See, Plan, Rewind
Progress-Aware Vision-Language-Action
Models for Robust Robotic Manipulation

CVPR 2026 Findings

Tingjun Dai^*2, Mingfei Han^*1,3, Tingwen Du¹, Zhiheng Liu⁴, Zhihui Li¹, Salman Khan³, Jun Yu⁵, Xiaojun Chang^1,3

¹University of Science and Technology of China ²ReLER Lab, AAII, UTS ³MBZUAI ⁴CUHK ⁵Harbin Institute of Technology (Shenzhen)

* Equal Contribution

Paper Code Model

Overview

We introduce See, Plan, Rewind (SPR), a progress-aware vision-language-action framework that grounds task progress in concrete 2D spatial subgoals. SPR operates through a continuous cycle: Seeing remaining subtasks with spatial coordinates, Planning trajectories to the next waypoint, and Rewinding to escape erroneous states when progress anomalies are detected. Unlike prior methods relying on abstract progress signals or auxiliary recovery models, SPR achieves fine-grained spatial monitoring and data-efficient error recovery within a single unified model. SPR sets state-of-the-art on LIBERO and LIBERO-Plus benchmarks, and generalizes to challenging real-robot tasks where the baseline fails entirely.

Pipeline

SPR framework overview. Given the task description and observation, the model performs See-Plan reasoning, which identifies remaining subtasks with 2D spatial coordinates (See) and plans a gripper trajectory to the next waypoint (Plan), then outputs action tokens. Each step also updates the state recorder, where \(S_N\) denotes the predicted subtask count and \(T_N\) the planned 2D trajectory. The Rewind mechanism examines the state recorder: if no anomaly is detected, the original task description is retained; if sustained anomalies are identified, the task description is switched to a rewind instruction for \(N\) steps before reverting to normal execution.

Experiment

LIBERO Results

Performance on LIBERO. Ours: separately trained on each subset; Ours∗: jointly trained on all four subsets. Bold and underlined values indicate the best and second-best results.

LIBERO-Plus Results

OOD robustness on LIBERO-Plus across five perturbation types; subscripts denote performance drops relative to LIBERO. Bold and underlined values indicate the best and second-best success rates. Red bold and red underlined subscripts indicate the smallest and second-smallest drops.

LIBERO

open the top drawer and put the bowl inside

Dynamic replanning: Recovers from object relocation and environment state changes by updating spatial subtasks.

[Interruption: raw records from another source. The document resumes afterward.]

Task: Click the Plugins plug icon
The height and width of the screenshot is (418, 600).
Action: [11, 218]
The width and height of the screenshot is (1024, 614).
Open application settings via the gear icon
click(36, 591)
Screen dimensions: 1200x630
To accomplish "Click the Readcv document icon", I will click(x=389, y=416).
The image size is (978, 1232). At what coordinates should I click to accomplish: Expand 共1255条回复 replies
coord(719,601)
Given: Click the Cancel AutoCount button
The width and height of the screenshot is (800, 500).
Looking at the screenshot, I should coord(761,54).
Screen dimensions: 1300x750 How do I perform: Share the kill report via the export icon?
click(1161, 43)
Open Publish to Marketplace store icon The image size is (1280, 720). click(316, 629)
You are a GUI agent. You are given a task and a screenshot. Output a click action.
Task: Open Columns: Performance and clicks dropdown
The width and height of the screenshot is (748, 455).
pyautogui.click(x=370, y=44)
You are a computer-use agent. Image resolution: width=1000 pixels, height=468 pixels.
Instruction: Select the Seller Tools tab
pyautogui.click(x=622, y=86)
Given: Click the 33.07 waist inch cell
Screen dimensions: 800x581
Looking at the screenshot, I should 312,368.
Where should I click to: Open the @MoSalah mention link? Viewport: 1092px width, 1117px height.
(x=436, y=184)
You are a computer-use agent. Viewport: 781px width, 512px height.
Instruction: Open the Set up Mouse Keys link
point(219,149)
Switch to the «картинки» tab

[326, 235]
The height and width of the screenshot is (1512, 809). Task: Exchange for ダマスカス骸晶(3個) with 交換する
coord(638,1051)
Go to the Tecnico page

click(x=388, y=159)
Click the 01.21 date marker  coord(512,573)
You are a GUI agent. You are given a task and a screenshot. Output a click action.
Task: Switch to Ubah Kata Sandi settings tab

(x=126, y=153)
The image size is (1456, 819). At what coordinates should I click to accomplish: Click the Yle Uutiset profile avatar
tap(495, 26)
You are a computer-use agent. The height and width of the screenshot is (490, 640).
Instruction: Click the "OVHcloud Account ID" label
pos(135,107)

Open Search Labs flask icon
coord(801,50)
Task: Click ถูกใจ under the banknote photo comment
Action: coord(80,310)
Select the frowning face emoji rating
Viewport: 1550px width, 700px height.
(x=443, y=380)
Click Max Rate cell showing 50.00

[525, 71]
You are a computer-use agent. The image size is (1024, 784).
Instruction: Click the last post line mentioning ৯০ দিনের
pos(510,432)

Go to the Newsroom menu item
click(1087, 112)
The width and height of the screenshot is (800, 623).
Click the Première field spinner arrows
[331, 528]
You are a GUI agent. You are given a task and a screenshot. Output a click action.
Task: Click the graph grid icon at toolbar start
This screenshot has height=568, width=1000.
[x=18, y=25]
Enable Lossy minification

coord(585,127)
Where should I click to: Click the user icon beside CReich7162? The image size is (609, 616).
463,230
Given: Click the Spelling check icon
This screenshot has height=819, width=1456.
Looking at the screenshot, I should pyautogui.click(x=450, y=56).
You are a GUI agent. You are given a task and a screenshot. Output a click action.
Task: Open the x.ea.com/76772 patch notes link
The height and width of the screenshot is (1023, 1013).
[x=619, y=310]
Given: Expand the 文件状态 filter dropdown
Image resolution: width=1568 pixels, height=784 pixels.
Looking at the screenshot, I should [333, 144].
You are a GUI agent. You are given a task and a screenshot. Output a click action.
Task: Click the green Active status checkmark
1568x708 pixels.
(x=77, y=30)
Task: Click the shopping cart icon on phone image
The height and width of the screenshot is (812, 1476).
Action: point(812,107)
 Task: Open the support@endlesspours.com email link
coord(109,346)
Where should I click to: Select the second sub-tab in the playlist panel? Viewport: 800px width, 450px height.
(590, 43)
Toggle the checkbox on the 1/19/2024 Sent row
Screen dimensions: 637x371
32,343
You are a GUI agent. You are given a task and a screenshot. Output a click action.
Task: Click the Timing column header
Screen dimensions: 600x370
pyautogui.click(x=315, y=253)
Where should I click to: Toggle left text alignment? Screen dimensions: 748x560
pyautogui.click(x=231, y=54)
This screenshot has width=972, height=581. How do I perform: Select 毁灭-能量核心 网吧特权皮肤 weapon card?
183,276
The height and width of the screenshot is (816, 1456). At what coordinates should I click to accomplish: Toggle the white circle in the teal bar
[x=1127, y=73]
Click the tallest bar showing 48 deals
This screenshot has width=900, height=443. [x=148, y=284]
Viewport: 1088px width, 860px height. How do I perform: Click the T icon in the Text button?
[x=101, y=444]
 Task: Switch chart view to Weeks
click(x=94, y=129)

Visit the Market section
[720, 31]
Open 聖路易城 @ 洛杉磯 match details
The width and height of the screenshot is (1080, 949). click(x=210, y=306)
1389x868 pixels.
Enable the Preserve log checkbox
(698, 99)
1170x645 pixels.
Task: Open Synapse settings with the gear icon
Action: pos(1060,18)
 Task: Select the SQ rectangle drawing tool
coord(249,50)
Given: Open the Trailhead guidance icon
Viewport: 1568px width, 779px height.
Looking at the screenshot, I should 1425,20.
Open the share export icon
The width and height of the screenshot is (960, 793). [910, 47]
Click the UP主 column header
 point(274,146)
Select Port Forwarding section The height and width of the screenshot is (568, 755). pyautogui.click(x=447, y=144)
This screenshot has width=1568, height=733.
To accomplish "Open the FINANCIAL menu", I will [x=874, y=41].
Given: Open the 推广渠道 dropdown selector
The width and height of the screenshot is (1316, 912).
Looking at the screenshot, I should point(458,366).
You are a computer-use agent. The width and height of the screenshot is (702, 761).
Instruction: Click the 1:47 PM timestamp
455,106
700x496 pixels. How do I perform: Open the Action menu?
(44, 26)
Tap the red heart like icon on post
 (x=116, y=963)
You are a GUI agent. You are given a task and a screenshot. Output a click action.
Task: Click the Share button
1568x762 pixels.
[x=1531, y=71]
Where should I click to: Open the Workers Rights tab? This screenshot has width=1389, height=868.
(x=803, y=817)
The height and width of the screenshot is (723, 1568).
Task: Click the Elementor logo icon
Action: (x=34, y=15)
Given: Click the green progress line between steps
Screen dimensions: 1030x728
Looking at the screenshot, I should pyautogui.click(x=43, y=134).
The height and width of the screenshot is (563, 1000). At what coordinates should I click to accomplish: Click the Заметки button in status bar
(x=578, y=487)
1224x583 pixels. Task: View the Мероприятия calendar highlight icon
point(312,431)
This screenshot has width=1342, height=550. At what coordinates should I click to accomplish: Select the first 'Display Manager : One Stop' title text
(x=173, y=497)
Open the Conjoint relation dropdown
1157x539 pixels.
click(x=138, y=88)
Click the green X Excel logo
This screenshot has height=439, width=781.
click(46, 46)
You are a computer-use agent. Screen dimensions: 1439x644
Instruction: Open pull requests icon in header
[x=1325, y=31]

put the cream cheese in the bowl

Persistent retry: Achieves ultimate success after multiple grasp failures through progress-aware error recovery.

put the white mug on the left plate and put the yellow and white mug on the right plate

Failure recovery: Detects OOD states from failed grasps and resets to familiar configurations for retry.

LIBERO-Plus

pick up the book and place it in the back compartment of the caddy

Suboptimal start recovery: Mitigates challenging initial configurations by rewinding to regain spatial freedom and replanning the approach.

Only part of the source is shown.